**RECORDS SUPPLIED**.
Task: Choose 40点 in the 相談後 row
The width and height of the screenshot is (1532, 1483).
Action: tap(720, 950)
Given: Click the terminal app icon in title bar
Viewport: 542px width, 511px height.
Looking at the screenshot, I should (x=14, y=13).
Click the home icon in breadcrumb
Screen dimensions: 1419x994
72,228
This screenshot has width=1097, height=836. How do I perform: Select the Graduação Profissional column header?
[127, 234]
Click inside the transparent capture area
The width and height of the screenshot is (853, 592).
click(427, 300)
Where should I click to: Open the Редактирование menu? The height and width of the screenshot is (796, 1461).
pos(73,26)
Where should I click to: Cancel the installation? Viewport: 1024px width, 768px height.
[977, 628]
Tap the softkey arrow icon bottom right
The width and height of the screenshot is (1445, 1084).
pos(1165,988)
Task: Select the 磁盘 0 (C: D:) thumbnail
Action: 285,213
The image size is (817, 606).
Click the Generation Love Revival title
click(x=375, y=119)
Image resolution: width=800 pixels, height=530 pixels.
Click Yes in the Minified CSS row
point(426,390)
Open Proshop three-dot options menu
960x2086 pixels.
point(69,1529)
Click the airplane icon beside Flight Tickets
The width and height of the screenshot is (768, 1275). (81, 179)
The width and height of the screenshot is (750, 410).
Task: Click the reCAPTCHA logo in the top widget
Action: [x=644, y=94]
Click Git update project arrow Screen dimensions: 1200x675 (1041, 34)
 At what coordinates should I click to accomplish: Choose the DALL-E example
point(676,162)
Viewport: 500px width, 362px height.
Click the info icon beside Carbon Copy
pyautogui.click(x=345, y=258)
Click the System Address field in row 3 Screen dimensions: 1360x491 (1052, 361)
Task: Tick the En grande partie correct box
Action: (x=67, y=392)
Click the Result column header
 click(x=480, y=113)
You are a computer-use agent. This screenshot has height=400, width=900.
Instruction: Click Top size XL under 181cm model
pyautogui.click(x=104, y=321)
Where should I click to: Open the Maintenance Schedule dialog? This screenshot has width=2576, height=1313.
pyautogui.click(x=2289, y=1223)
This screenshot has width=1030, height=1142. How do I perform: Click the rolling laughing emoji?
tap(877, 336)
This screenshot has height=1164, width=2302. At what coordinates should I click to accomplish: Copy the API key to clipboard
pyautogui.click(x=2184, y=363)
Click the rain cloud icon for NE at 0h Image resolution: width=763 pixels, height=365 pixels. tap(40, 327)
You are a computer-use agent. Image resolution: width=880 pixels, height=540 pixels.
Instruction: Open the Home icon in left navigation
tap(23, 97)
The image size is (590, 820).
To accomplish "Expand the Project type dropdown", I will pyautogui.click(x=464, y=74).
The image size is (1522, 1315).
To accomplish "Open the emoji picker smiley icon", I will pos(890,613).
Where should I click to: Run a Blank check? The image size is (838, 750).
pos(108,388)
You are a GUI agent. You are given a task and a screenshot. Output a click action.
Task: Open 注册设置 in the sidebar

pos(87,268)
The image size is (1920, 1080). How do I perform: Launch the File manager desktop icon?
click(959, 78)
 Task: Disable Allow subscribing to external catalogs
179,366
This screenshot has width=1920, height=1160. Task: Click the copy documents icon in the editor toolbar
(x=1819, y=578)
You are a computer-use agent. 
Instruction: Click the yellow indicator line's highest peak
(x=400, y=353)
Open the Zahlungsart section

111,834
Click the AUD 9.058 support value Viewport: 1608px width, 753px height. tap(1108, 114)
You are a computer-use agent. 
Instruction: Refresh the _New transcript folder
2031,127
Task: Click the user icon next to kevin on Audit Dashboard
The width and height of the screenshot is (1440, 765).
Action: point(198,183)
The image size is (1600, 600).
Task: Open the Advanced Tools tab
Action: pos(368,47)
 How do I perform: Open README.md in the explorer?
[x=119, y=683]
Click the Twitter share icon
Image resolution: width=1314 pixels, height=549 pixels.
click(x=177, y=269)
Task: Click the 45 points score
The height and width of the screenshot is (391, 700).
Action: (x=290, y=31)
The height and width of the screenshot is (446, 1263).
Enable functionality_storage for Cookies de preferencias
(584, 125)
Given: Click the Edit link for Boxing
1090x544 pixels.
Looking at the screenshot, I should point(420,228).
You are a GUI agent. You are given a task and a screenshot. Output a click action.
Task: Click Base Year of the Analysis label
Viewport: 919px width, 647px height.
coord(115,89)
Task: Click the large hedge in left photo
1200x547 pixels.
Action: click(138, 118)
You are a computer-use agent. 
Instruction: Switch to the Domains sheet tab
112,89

**EXERCISE BRIEF**.
Locate every line above that contains the word "title" and copy each one in full.

**EXERCISE ANSWER**.
Given: Click the terminal app icon in title bar
Click the Generation Love Revival title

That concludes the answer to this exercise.